生きている。ゾーンが目こぼししてくれたんだ。見逃してくれたんだ、あの雌犬が。あの売女がだ。生きているぞ。新米どもにはこの気持ちがわかるまい。ストーカーでなきゃこの気持ちがわかってたまるかってんだ。涙が、頰をつたって流れ落ちる――
  (ストーカー(ハヤカワ文庫SF)(Kindleの位置No.632-635))

 闇に光る<魔女のジェリー>・重力凝縮場<蚊の禿>・或いは或いはまだ名が付けられない異常を、先人のミス――積み重なった死体――によって確立した安全な筈のルートをナットを投げて行く先が生きて進めるか確かめながら這いずって行く道行。
 心と体への負荷がまざまざと伝わってくる書きっぷりであり、読んでいて心拍数が上がっていった次第です。

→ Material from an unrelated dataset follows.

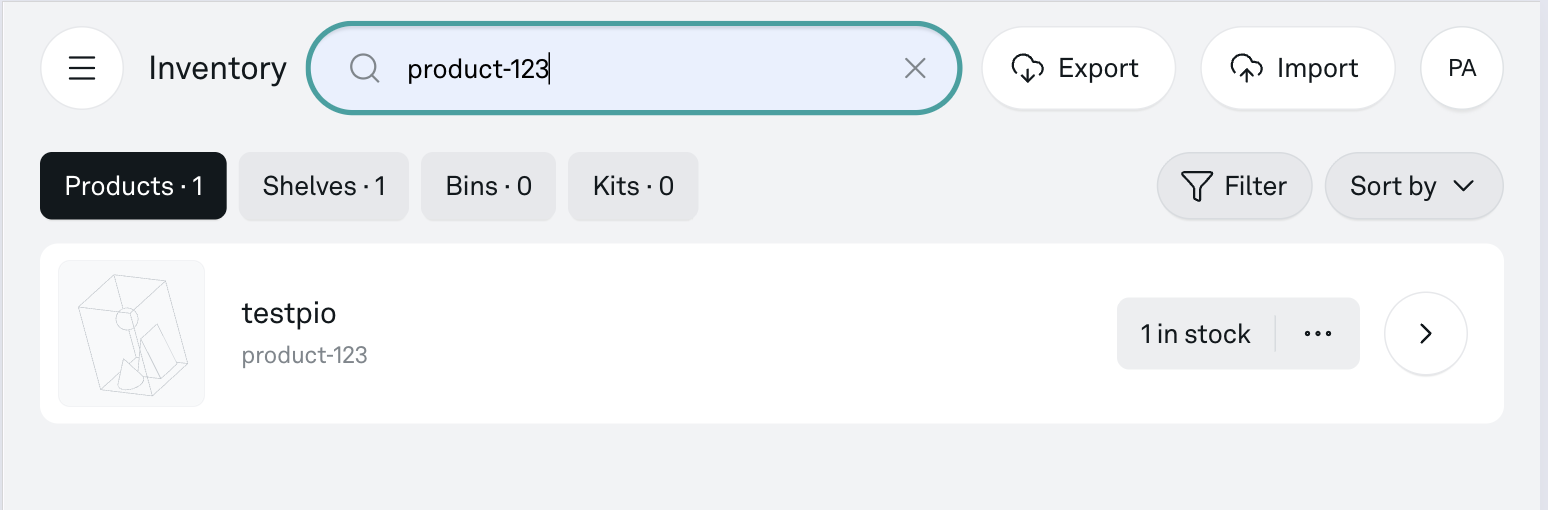This screenshot has width=1548, height=510.
Task: Click the Export cloud download icon
Action: pos(1028,68)
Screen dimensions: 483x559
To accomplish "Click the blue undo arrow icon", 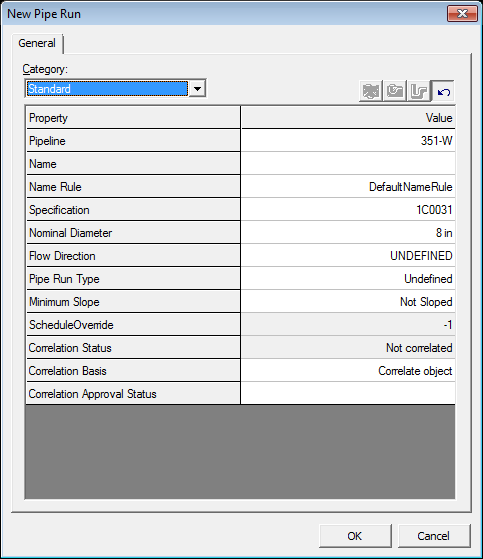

 そして来訪者が遺したモノによって変わっていく人類を良いも悪いもない現象として語られます。
 レッドリックが自らの子供を<モンキー>と呼び表す、その姿形と振る舞い。
 一度刑務所にぶち込まれて帰ってきたら腐敗を漂わせる父親と同居する顛末。
 あるいはゾーン近くの街の住民が転居しておこる<移民>の問題。
 ・・・理屈はつけられず、解決もなく、ただ人類がそうなった――その畏れ。

 全体を通して、わけがわからない怖さの面白さが堪能できました。


 以上。今更言うまでもないでしょうが傑作でした。